In the listing below, a line holding "This screenshot has" and a line holding "Click the parking" mark the range. Retype both exactly, with all lines between them.
== Recorded data
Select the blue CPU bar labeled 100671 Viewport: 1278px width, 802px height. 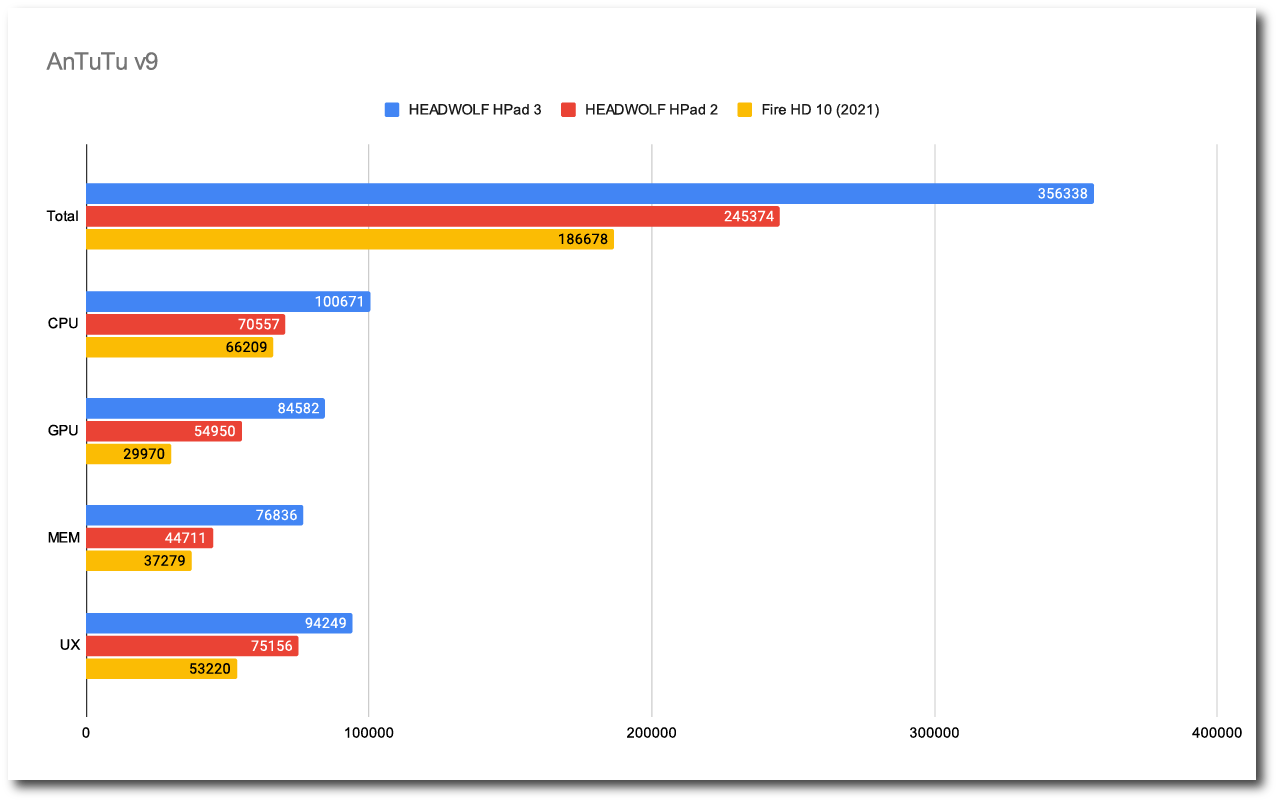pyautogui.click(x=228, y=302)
====
== Recorded data
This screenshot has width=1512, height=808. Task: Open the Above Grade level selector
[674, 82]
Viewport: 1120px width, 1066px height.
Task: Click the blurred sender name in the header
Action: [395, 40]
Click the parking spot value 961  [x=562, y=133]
====
## Response to this task
This screenshot has width=1512, height=808. Task: Open the Above Grade level selector
[674, 82]
Viewport: 1120px width, 1066px height.
Task: Click the blurred sender name in the header
Action: [395, 40]
Click the parking spot value 961  [x=562, y=133]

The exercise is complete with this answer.